Breed Standard for the Staffordshire Bull Terrier 

Home land: UK

Background / Purpose

In his native England, the breed has a fairly short official history, was recognized as late as the 1935th Unofficially, the breed is much older. It is documented that even in the late 1700's, crossed the rase with Bulldog Old English Terrier and was taken to the Bull and Terrier or Bull Terrier. (Today's Bull Terrier was created around 1850 when Bull and Terriers were crossed with English White Terrier.) In order to distinguish them, were the original race later adding "Staffordshire" after its principal place of residence). The intention of the crossing was to create an easier and faster fighting dog and as such it was used in the 1900s, when the dogfights were banned. Since the ban the breeding determination has been a success, focused on the struggle to suppress the urge to race without loosing strength, courage and intelligence.


From the past history of the Staffordshire Bull Terrier, the modern dog draws his character by courage, high intelligence and tenacity.
This mixed with his
affection for his friends, and children in particular, his off-duty quietness and trustworthy stability, makes him the purfect foremost all-purpose dog.
In its early development, it can make demands on their own, but with good education and training they become a kind and happy top dog in many areas.

General Appearance:
The Staffordshire Bull Terrier is a smooth-coated dog. He should be of great strength for his size and although muscular, should be active and agile dog. ( Foreemost all-purpose dog.)

Head and Skull:
Short, deep through, broad skull, very pronounced cheek muscles, distinct stop, short fore-face, black nose.

Dark preferable, but may have some relation to coat color. Round, of medium size, and set to look straight ahead.

Rose or half-pricked and not large. Full drop or prick eras is considered a serious fault.

The mouth should be level, that is, the incisors of the lower jaw should fit closely inside the incisors of the top jaw, and the lips should be tight and clean. The badly undershot or overshot mouth is considered a serious fault.

Muscular, rather short, clean in outline and gradually widening towards the shoulders.

The body should be close coupled, with a level topline, wide front/chest, deep brisket, and well sprung ribs being rather light in the loins.

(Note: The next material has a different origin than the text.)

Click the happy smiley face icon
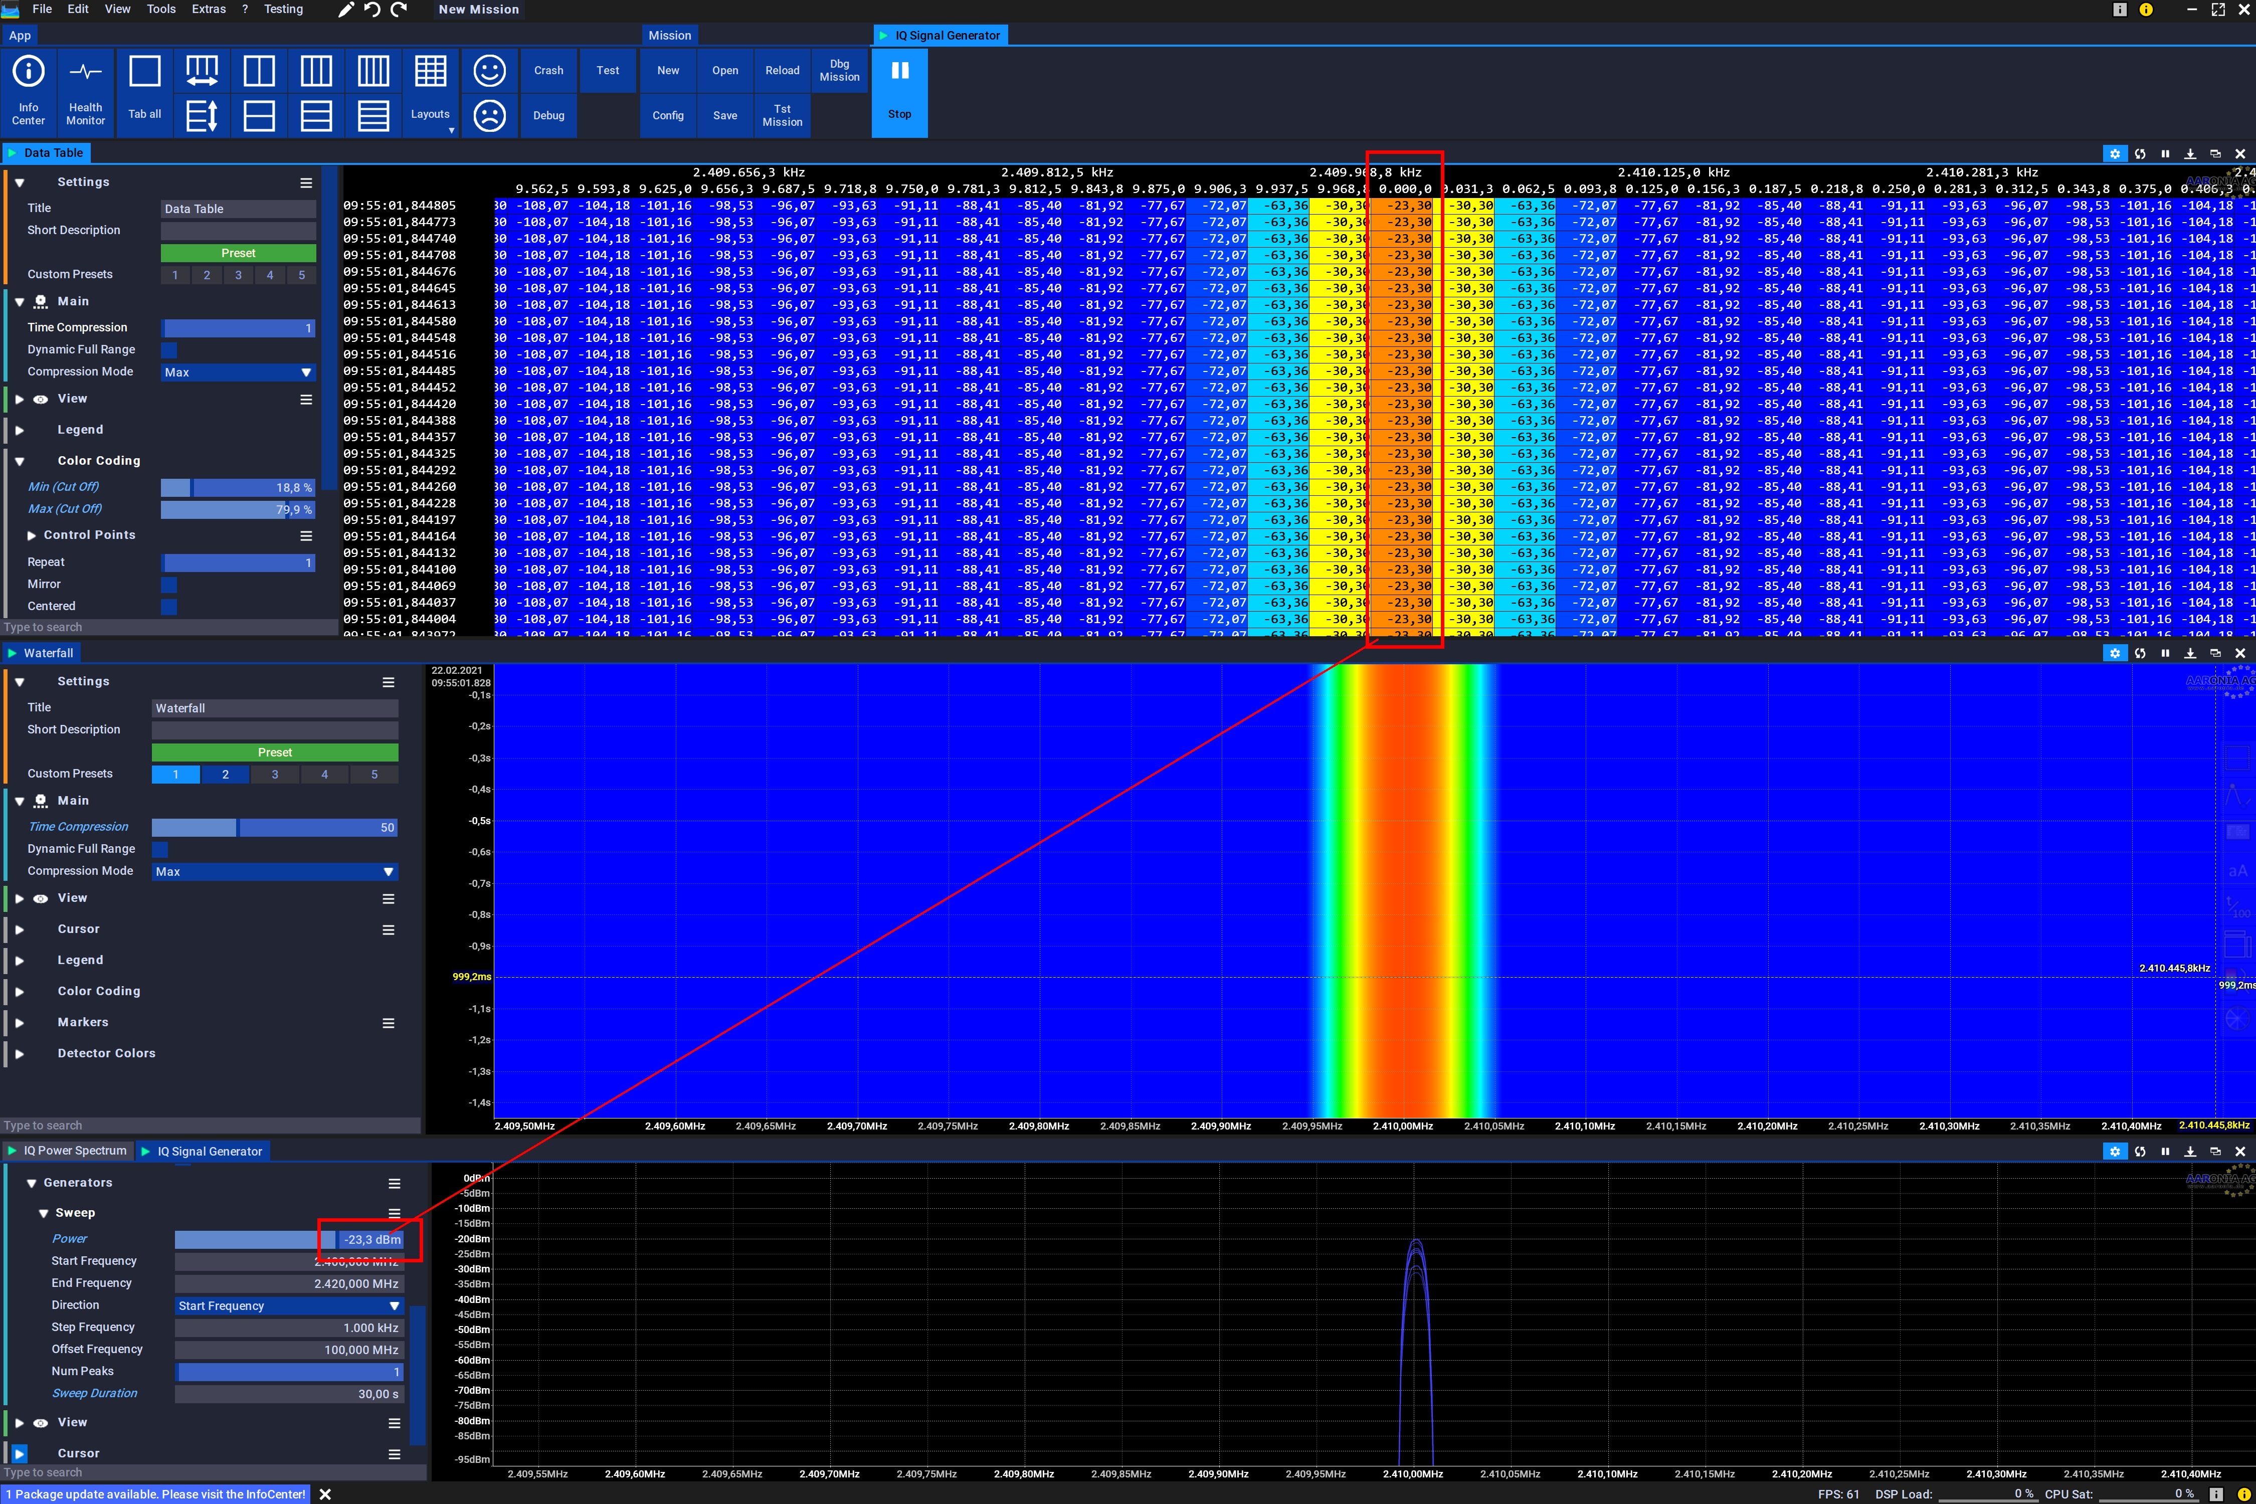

The front leggs should be straight and well boned, set rather far/wide apart, with the feet turning out slightly.There should be no looseness at the shoulders and no weakness at the pasterns or "wrists"

The hindquarters should be well muscled, hocks let down with stifles well bent. Legs should be parallel when viewed from behind.

The feet should be well padded, strong and of medium size.

The Staffy`s gain should be free,powerful, and agile without excess effort. Leggs should move parallel when viewed from the front or rear. Hind legs should show a discernible drive.

The tail should be of medium length, low set, tapering to a point and carried rather low. It should not curl much and may be likened to an old-fashioned pump handle.

Smooth, short and close to the skin.

Red, fawn, white, black or blue, or any of these colors with white. Any shade of brindle or any shade of brindle with white. Black-and-tan or liver color not to be encourage.

Weight and Size:
Desirable height at withers 35-41 cm, these heights being related to the weights. Weight: dogs: 13-17 kg & bitches 11-15.4 kg.
Generally speaking, the length of the dog`s back (from withers to tail set) should be equal to the distance measuerd from the wihters to the ground.

To be penalized in accordance with the severity of the fault: light eyes or pink eye-rims. Tail too long or badly curled. Non-conformation to limits of weight and height. Full drop and prick ears. Undershot or overshot mouths. The following faults should debar a dog from winning any prize:

Pink (Dudley) nose. Badly undershot or overshot mouth: Badly undershot-where the
lower jaw protrudes to such an extent that the incisors of the lower jaw do not touch those of the upper jaw. Badly overshot where the upper jaw protrudes to such an extent

In Sweden also:
A dog that shows severe agression is not promitted to enter the show ring.
(This is a general rule for all breeds in Sweden)



Sorse: Based on (KC) Kennel Club breed standard & (Skk) Swedish kennel Clubb. (FCI) standard.